▸ **Cytowany tekst**:
——————————

• Kino
  • Mapa
  • Ogłoszenia
  • Forum
  • Komunikacja
  • Raport

Rekordowe pchnięcia kulomiotów

jag.
1 lipca 2005 (artykuł sprzed 18 lat) 
W ramach 33. Memoriału Józefa Żylewicza w lekkoatletyce rozegrano dwie konkurencje dla sportowców niepełnosprawnych. W konkursie pchnięcia kulą uzyskano wyniki lepsze od rekordów świata i Europy! Natomiast wyścig wózkarzy rozstrzygał się po pasjonującym finiszu.

Ta część mityngu odbyła się w ramach "Programu Integracji Osób Niepełnosprawnych". Wzorem lat ubiegłych rywalizację wspierały Elektrociepłownie Wybrzeże S.A oraz Państwowy Fundusz Osób Niepełnosprawnych.

- Na bazie doświadczeń wyniesionych z obchodów Europejskiego Roku Niepełnosprawnych chcemy te problematykę promować poprzez sport. Jest to możliwe dzięki partnerskiej współpracy z Państwowym Funduszem Rehabilitacji Osób Niepełnosprawnych. Pozytywny odbiór z ostatnich lat potwierdza, że międzynarodowy mityng lekkoatletyczny jest bardzo dobrym miejscem propagowania współzawodnictwa niepełnosprawnych sportowców. Umożliwia im uczestnictwo w życiu sportowym i publicznym - podkreśla Stanisław Lange, dyrektor Klubu Lekkoatletycznego Lechia, organizator tego przedsięwzięcia.

Wśród wózkarek wygrała Ewa Kubańska.
- Trenuję od dwóch lat. Tutaj wygrałam dość łatwo. Nie starałam się dotrzymać tempa mężczyznom. Jechałam swoim rytmem. Obecnie przygotowuję się do startu na 100 kilometrów w Zamościu. Dziennie przejeżdżam po 20 kilometrów - mówiła triumfatorka rodem z Bolesławca.

Wyścigowi panów przez dwa okrążenia przewodził Edward Kalinowski. Potem wózkarza z Zielonej Góry wyprzedziło aż trzech rywali. Triumfował Bogdan Król przed Ireneuszem Sądelem i Sylwestrem Wojtasiem (wszyscy Smok-Lotos Orneta).

——————————

▸ **Zadania**:
A - Wypisz fragment artykułu o Memoriale Żylewicza, który zaczyna się od słów zawierających „W ramach 33.”, a kończy na „Fundusz Osób Niepełnosprawnych.”.
B - Czy możesz streścić artykuł o Memoriale Żylewicza w dwóch zdaniach?

▸ **Zebrany materiał**:

——————————

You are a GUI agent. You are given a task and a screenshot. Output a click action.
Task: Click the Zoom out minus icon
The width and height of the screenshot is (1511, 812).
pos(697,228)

——————————

▸ **Rozwiązania zadań**:
A -
W ramach 33. Memoriału Józefa Żylewicza w lekkoatletyce rozegrano dwie konkurencje dla sportowców niepełnosprawnych. W konkursie pchnięcia kulą uzyskano wyniki lepsze od rekordów świata i Europy! Natomiast wyścig wózkarzy rozstrzygał się po pasjonującym finiszu.

Ta część mityngu odbyła się w ramach "Programu Integracji Osób Niepełnosprawnych". Wzorem lat ubiegłych rywalizację wspierały Elektrociepłownie Wybrzeże S.A oraz Państwowy Fundusz Osób Niepełnosprawnych.

B - Podczas 33. Memoriału Józefa Żylewicza rozegrano dwie konkurencje dla sportowców niepełnosprawnych, a w pchnięciu kulą uzyskano wyniki lepsze od rekordów świata i Europy. Wśród wózkarek wygrała Ewa Kubańska, a w wyścigu panów triumfował Bogdan Król przed Ireneuszem Sądelem i Sylwestrem Wojtasiem.